Problem to work on:
Put everything from the line containing "Given: Select the 'Права' tab" down to the line containing "pyautogui.click(x=19, y=329)", both included, into a numbered list, leaving out blank lines.

Records for the task:
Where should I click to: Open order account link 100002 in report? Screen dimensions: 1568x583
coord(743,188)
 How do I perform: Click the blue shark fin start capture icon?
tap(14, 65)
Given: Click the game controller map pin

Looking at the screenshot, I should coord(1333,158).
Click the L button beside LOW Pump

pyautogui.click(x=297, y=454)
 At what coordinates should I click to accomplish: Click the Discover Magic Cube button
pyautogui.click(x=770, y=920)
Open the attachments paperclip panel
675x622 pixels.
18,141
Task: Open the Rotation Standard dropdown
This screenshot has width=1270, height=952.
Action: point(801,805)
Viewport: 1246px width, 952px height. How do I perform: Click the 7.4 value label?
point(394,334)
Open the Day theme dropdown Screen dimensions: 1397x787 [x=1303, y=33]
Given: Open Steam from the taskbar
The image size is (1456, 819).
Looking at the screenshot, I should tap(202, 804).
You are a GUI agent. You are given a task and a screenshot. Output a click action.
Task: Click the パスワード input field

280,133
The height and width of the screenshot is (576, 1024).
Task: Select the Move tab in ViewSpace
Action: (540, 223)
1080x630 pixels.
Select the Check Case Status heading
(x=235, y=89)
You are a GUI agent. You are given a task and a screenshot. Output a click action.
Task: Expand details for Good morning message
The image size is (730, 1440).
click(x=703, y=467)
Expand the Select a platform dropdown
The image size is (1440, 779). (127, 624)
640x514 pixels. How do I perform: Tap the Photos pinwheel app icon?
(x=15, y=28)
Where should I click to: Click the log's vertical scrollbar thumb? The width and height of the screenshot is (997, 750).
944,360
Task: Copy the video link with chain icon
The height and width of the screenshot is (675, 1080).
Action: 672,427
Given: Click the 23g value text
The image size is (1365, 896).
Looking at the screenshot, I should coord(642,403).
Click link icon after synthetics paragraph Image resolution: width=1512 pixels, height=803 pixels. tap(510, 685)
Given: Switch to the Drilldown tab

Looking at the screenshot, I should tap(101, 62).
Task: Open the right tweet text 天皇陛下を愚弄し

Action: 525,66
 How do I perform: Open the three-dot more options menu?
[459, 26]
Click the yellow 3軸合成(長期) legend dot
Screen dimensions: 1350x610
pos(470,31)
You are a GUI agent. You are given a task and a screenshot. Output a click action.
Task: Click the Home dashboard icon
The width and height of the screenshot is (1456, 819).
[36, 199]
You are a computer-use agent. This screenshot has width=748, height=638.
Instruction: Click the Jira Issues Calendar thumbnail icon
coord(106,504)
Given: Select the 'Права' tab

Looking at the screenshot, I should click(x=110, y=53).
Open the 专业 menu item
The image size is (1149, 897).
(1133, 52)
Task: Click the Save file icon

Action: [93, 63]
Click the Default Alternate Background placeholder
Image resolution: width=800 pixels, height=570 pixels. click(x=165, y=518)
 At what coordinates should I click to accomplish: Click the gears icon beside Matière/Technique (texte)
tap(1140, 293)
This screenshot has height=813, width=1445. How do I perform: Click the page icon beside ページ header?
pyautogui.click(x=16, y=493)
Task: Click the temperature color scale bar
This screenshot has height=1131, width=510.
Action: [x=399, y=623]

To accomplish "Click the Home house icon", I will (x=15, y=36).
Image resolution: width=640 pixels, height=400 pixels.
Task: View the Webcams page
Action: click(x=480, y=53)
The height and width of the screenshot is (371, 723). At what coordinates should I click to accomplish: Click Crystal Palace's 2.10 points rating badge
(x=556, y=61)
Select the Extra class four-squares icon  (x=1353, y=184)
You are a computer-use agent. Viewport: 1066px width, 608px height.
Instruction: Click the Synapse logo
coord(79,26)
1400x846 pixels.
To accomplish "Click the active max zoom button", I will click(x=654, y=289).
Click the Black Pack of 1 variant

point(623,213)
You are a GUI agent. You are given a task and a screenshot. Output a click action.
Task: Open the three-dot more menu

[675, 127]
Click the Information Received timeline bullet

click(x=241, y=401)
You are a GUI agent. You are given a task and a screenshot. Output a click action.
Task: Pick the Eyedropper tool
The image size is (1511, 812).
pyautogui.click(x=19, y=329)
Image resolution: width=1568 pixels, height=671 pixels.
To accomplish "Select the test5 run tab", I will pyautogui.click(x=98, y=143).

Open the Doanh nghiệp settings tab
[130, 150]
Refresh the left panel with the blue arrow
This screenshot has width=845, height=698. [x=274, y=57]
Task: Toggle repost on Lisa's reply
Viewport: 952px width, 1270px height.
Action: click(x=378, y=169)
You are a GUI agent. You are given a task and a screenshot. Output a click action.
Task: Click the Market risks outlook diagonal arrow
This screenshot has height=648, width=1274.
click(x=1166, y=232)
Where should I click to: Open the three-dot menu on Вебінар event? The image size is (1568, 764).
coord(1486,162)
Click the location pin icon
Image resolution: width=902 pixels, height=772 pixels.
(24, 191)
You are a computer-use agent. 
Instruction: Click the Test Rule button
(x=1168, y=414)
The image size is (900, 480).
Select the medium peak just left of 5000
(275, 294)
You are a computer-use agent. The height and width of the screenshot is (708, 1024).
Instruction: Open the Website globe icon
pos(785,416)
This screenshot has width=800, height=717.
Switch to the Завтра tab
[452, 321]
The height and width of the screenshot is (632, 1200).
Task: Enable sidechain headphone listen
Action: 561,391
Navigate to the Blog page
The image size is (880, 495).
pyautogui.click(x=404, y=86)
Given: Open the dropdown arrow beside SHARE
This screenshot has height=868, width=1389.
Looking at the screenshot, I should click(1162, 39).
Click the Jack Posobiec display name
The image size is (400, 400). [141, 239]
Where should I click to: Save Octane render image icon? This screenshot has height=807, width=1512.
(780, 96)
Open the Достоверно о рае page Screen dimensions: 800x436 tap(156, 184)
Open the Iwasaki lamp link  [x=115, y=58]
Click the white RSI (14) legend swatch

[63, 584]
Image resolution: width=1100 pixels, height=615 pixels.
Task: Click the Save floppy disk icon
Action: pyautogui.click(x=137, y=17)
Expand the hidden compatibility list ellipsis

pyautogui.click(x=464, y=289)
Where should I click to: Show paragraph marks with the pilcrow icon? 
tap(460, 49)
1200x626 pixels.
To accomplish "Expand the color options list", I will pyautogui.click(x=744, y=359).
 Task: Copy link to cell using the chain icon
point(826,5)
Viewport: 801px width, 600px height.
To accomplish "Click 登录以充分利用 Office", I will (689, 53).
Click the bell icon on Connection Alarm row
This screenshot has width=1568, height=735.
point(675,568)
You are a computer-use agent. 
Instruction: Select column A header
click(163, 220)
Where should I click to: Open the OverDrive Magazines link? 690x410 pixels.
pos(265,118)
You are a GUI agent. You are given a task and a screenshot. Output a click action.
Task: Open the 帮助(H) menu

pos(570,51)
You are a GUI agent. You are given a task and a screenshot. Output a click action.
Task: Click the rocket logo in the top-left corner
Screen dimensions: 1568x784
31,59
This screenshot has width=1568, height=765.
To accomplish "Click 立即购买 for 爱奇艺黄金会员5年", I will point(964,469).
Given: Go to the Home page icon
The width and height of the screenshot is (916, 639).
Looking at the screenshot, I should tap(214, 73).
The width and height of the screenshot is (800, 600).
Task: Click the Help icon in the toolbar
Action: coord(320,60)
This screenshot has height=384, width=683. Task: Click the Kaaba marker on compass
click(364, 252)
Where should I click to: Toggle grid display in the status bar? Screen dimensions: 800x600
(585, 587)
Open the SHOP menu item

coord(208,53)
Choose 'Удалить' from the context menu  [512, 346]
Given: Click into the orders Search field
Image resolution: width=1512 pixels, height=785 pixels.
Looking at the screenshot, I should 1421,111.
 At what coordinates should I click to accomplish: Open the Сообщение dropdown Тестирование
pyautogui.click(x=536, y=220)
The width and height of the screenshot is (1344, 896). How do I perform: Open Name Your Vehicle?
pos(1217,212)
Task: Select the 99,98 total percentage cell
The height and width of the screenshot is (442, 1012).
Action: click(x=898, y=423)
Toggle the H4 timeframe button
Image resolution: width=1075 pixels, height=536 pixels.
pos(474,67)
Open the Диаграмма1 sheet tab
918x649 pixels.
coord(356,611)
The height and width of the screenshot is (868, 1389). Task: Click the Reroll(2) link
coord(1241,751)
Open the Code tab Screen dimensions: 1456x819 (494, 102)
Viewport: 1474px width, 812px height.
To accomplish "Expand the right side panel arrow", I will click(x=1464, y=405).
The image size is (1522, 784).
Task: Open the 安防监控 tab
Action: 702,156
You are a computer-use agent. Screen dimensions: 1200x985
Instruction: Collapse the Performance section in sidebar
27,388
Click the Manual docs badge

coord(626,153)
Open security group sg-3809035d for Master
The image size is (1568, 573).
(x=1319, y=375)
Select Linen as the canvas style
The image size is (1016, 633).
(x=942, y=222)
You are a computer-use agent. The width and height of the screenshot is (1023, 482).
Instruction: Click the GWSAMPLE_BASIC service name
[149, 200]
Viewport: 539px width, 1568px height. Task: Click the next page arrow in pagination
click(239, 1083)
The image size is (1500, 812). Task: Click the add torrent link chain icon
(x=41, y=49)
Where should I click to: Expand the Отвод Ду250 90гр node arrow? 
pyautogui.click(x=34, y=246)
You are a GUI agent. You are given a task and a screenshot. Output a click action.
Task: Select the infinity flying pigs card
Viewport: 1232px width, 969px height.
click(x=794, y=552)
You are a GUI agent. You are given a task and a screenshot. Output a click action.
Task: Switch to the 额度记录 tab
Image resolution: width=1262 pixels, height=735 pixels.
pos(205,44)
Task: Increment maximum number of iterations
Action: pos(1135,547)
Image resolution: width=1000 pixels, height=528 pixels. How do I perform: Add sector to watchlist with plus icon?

Answer for the task:
1. Given: Select the 'Права' tab
2. Looking at the screenshot, I should click(x=110, y=53).
3. Open the 专业 menu item
4. The image size is (1149, 897).
5. (1133, 52)
6. Task: Click the Save file icon
7. Action: [93, 63]
8. Click the Default Alternate Background placeholder
9. Image resolution: width=800 pixels, height=570 pixels. click(x=165, y=518)
10.  At what coordinates should I click to accomplish: Click the gears icon beside Matière/Technique (texte)
11. tap(1140, 293)
12. This screenshot has height=813, width=1445. How do I perform: Click the page icon beside ページ header?
13. pyautogui.click(x=16, y=493)
14. Task: Click the temperature color scale bar
15. This screenshot has height=1131, width=510.
16. Action: [x=399, y=623]
17. To accomplish "Click the Home house icon", I will (x=15, y=36).
18. Image resolution: width=640 pixels, height=400 pixels.
19. Task: View the Webcams page
20. Action: click(x=480, y=53)
21. The height and width of the screenshot is (371, 723). At what coordinates should I click to accomplish: Click Crystal Palace's 2.10 points rating badge
22. (x=556, y=61)
23. Select the Extra class four-squares icon  (x=1353, y=184)
24. You are a computer-use agent. Viewport: 1066px width, 608px height.
25. Instruction: Click the Synapse logo
26. coord(79,26)
27. 1400x846 pixels.
28. To accomplish "Click the active max zoom button", I will click(x=654, y=289).
29. Click the Black Pack of 1 variant
30. point(623,213)
31. You are a GUI agent. You are given a task and a screenshot. Output a click action.
32. Task: Open the three-dot more menu
33. [675, 127]
34. Click the Information Received timeline bullet
35. click(x=241, y=401)
36. You are a GUI agent. You are given a task and a screenshot. Output a click action.
37. Task: Pick the Eyedropper tool
38. The image size is (1511, 812).
39. pyautogui.click(x=19, y=329)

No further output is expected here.